The Company engaged Tribal Capital Markets, LLC (“Tribal”) as placement agent for the Offering pursuant to an engagement letter agreement. The Company agreed to pay Tribal a cash placement fee equal to 3% of the gross proceeds of the Offering and to issue Tribal warrants to purchase up to 79,268 shares of Common Stock at an exercise price of $9.30 for cash for a period of two years. The Company has also engaged Allele Capital Partners, LLC as its financial advisor for the Offering and other corporate matters for a fee of $10,000 per month over a term of six months.


In connection with the Offering, the Company entered into a Securities Purchase Agreement (the “Purchase Agreement”) with investors containing customary representations and warranties. The Company and investors also entered into a Registration Rights Agreement under which the Company will prepare and file a registration statement (the “Resale Registration Statement”) with the Securities and Exchange Commission (“SEC”) for the purpose of registering the resale of shares of Common Stock issued in the Offering. The Company will use its commercially reasonable best efforts to cause the Resale Registration Statement to be declared effective by the SEC within 30 days after the filing thereof (75 days in the event the registration statement is reviewed by the SEC). If the Company fails to meet the specified filing deadlines or keep the Resale Registration Statement effective, subject to certain permitted exceptions, the terms of the Registration Rights Agreement provide that the Company will be required to pay liquidated damages to the purchasers. The Company also agreed, among other things, to indemnify the selling holders under the Resale Registration Statement from certain liabilities and to pay all fees and expenses incident to the Company’s performance of or compliance with the Registration Rights Agreement.

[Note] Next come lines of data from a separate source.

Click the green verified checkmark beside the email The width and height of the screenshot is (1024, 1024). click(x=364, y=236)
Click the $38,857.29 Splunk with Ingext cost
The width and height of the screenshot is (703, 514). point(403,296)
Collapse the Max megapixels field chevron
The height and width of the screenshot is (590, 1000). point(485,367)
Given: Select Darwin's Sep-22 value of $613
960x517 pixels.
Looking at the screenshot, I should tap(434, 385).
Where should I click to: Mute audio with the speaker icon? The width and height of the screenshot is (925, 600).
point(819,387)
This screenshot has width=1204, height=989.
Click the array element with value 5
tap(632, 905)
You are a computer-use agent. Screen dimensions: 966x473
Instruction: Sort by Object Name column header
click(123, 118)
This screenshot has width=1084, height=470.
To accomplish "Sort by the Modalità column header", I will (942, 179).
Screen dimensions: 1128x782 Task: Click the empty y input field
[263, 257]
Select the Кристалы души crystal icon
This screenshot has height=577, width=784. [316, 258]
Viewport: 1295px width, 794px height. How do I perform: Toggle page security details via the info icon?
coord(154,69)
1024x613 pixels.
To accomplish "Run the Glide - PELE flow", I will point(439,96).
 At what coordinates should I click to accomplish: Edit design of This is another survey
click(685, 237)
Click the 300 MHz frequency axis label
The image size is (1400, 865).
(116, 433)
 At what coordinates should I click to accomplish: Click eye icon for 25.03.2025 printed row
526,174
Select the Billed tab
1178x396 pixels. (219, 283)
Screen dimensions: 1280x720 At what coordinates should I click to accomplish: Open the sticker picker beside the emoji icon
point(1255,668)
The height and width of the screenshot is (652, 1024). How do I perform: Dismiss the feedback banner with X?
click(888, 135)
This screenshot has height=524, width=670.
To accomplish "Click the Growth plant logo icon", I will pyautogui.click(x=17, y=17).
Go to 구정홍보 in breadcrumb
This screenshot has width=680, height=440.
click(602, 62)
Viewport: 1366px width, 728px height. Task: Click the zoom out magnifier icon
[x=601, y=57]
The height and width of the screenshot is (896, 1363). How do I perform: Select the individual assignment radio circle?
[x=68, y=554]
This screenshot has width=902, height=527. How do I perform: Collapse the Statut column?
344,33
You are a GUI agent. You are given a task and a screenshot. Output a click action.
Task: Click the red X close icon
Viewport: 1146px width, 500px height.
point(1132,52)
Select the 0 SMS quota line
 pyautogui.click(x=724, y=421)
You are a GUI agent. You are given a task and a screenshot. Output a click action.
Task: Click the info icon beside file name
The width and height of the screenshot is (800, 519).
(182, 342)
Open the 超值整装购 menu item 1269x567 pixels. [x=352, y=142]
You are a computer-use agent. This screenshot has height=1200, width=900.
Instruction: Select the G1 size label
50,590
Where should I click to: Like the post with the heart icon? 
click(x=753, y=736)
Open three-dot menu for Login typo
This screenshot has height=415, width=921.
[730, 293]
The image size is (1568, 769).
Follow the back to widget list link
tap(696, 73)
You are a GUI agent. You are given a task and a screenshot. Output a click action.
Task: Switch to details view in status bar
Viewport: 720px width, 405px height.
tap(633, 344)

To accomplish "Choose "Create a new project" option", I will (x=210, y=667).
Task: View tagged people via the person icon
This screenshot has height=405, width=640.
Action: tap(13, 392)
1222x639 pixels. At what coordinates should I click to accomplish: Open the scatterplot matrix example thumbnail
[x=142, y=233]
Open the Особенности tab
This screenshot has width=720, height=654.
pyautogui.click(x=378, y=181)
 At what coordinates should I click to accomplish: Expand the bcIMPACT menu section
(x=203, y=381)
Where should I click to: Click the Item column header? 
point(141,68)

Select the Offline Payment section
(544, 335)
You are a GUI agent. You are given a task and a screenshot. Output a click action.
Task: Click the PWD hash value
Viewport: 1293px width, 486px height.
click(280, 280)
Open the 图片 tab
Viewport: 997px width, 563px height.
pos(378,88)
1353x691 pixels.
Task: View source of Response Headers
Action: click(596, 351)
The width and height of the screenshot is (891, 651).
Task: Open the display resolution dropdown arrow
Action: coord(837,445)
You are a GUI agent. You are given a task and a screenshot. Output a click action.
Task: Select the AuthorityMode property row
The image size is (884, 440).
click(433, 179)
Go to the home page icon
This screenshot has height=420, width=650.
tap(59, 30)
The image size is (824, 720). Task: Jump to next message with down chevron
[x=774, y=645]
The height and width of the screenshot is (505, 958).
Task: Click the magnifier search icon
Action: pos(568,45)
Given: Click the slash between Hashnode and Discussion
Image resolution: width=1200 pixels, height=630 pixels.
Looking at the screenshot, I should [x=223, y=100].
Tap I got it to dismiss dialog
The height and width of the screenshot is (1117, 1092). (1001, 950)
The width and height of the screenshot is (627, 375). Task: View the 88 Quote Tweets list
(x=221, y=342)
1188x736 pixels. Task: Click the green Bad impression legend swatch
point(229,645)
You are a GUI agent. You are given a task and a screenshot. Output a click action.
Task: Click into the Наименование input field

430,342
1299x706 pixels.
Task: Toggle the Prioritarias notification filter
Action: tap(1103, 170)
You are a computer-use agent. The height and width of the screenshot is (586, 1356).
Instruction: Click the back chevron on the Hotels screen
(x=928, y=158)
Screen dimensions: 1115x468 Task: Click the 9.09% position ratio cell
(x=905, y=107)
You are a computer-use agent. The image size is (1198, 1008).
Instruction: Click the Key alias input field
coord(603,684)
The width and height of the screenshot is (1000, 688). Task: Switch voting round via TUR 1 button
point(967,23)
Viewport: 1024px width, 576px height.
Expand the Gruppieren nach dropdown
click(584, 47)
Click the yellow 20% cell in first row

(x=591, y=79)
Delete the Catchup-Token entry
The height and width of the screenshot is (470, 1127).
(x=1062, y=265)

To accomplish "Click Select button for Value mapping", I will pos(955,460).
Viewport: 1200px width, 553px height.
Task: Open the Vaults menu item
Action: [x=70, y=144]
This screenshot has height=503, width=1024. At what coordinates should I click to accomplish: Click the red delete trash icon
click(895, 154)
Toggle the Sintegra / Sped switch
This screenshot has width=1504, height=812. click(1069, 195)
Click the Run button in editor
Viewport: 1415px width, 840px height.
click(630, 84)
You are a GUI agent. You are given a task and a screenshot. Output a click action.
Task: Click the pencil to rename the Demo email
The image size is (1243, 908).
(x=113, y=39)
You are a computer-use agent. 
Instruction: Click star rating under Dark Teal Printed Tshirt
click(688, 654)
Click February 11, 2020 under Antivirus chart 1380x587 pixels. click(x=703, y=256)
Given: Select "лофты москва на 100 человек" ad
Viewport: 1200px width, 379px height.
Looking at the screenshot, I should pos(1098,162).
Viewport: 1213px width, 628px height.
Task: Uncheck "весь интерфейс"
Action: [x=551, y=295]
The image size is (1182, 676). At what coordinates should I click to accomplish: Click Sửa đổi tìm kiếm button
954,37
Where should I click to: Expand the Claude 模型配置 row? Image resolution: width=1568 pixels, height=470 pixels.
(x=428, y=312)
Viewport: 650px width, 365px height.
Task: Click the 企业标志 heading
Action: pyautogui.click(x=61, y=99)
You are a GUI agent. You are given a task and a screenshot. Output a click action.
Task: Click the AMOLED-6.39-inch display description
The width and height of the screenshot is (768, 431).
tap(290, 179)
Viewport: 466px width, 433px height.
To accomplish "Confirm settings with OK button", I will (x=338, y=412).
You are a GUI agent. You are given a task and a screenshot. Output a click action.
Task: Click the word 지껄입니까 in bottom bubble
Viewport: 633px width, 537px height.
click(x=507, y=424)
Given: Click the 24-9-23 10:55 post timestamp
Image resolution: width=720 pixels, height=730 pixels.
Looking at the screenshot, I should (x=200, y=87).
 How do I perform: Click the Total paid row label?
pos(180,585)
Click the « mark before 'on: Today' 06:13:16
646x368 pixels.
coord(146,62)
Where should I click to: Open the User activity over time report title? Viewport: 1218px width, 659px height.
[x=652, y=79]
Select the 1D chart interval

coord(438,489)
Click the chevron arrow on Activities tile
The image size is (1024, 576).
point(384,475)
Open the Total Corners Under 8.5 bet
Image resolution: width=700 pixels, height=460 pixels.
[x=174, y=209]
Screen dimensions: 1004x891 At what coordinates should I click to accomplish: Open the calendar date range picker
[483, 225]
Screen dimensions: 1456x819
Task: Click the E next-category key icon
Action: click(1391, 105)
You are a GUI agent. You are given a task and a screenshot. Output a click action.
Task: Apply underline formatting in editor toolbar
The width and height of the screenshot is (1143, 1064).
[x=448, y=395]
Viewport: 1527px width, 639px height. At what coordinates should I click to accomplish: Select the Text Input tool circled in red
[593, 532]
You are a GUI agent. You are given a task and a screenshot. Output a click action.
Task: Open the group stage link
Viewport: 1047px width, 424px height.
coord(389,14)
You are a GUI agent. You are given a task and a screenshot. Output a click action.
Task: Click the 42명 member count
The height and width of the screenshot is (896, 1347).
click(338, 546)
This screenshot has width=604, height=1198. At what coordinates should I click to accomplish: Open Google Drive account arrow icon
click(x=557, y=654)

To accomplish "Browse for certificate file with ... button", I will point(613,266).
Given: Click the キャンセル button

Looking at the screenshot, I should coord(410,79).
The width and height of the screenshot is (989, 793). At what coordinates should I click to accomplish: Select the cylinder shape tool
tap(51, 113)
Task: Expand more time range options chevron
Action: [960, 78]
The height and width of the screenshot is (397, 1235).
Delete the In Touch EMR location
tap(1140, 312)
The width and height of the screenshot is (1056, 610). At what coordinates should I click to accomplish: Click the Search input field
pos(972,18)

The representations, warranties and covenants contained in the Purchase Agreement were made solely for the benefit of the parties to the Purchase Agreement and may be subject to limitations agreed upon by the contracting parties. In addition, such representations, warranties and covenants (i) are intended as a way of allocating the risk between the parties to the Purchase Agreement and not as statements of fact, and (ii) may apply standards of materiality in a way that is different from what may be viewed as material by stockholders of, or other investors in, the Company. Accordingly, the Purchase Agreement is filed with this report only to provide investors with information regarding the terms of transaction, and not to provide investors with any other factual information regarding the Company. Stockholders should not rely on the representations, warranties and covenants or any descriptions thereof as characterizations of the actual state of facts or condition of the Company. Moreover, information concerning the subject matter of the representations and warranties may change after the date of the Purchase Agreement, which subsequent information may or may not be fully reflected in public disclosures.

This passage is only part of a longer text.